As regards FEM (Borrowing and Lending in Rupees) Regulations 2000 there are certain conditions on which NRI can give loan to relative in India - for example, tenure of loan cannot exceed 3 years, rate of interest cannot exceed 2% over bank rate and the money can be repaid into a NRO account only, and it becomes non repatriable out of India.
I request you to draw up a loan agreement in alignment of above, to comply with FEMA. Your parents need to return back the loan to you within 3 years from its issue, to comply with FEMA.
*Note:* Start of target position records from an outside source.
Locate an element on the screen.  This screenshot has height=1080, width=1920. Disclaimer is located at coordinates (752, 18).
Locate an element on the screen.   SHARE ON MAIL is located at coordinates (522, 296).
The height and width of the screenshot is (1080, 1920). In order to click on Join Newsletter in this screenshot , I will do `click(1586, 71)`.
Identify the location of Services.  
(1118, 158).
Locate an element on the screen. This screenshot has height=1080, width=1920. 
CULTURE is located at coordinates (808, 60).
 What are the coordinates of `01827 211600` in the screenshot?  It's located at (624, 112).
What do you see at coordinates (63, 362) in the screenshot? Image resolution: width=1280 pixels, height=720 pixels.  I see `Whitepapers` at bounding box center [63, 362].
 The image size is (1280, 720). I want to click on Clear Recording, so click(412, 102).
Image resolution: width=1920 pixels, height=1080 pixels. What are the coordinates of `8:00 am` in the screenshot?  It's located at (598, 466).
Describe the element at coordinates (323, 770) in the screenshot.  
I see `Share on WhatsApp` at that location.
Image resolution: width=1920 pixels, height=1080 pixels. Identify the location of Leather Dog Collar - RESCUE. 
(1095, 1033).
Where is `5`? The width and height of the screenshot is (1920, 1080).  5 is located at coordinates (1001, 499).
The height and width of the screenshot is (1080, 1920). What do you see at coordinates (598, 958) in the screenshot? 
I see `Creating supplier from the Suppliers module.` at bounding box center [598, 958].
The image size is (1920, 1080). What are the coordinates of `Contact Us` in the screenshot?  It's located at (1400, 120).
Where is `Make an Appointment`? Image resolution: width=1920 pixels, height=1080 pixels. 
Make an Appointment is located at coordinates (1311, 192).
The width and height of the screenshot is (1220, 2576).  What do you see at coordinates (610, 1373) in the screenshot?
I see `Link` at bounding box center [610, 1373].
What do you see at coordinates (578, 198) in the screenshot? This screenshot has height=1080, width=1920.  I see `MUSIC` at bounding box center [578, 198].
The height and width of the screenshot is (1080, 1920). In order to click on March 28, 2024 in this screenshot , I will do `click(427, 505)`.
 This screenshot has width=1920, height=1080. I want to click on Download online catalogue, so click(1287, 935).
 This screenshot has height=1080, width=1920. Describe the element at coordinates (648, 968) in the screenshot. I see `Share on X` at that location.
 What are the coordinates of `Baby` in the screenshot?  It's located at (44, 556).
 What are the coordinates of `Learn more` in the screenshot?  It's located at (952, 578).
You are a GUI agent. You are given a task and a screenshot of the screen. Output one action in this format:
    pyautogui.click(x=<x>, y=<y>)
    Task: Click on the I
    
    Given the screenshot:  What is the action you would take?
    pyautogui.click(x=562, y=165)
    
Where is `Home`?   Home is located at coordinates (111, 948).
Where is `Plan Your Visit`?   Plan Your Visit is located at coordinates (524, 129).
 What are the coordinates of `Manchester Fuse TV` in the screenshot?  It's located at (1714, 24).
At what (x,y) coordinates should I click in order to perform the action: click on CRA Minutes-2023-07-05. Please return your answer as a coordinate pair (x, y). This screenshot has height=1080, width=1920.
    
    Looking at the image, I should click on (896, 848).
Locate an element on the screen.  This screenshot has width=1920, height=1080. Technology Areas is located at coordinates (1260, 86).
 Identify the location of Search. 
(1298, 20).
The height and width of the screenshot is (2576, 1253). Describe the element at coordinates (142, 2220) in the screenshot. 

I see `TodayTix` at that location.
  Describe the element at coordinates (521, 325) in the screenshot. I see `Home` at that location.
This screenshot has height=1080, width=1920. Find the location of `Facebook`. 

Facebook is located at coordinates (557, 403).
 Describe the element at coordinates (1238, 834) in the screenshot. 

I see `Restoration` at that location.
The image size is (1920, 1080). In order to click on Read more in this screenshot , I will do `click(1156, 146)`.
As regards Income Tax Act, if it is a loan, if there is any interest income from the loan, you need to offer it in your tax return. If your total income is below qualifying limit of INR 2.5 lacs, you do not need to file a return in India.
Also note that any interest payment to you by your parents will require them to deduct 30.90% TDS u/s 195 of Income Tax Act, deposit TDS to government account in ITS 281 challan, file TDS return in Form 27Q and provide you Form 16B - you will have to claim this TDS by filing tax return.
Investment income can be continued to be shown by parents in their return.
No consequence under Benami Act if you execute a proper loan agreement and can provide documentaion for source of funds if asked by ITD.
In my view, a better way you could have done it is by way of GIFT. You could have just executed a simple gift deed on plain paper signifying intention to gift and acceptance by parents - that way, parents will not have obligation to return the money under FEMA and they can use it in whichever way they want.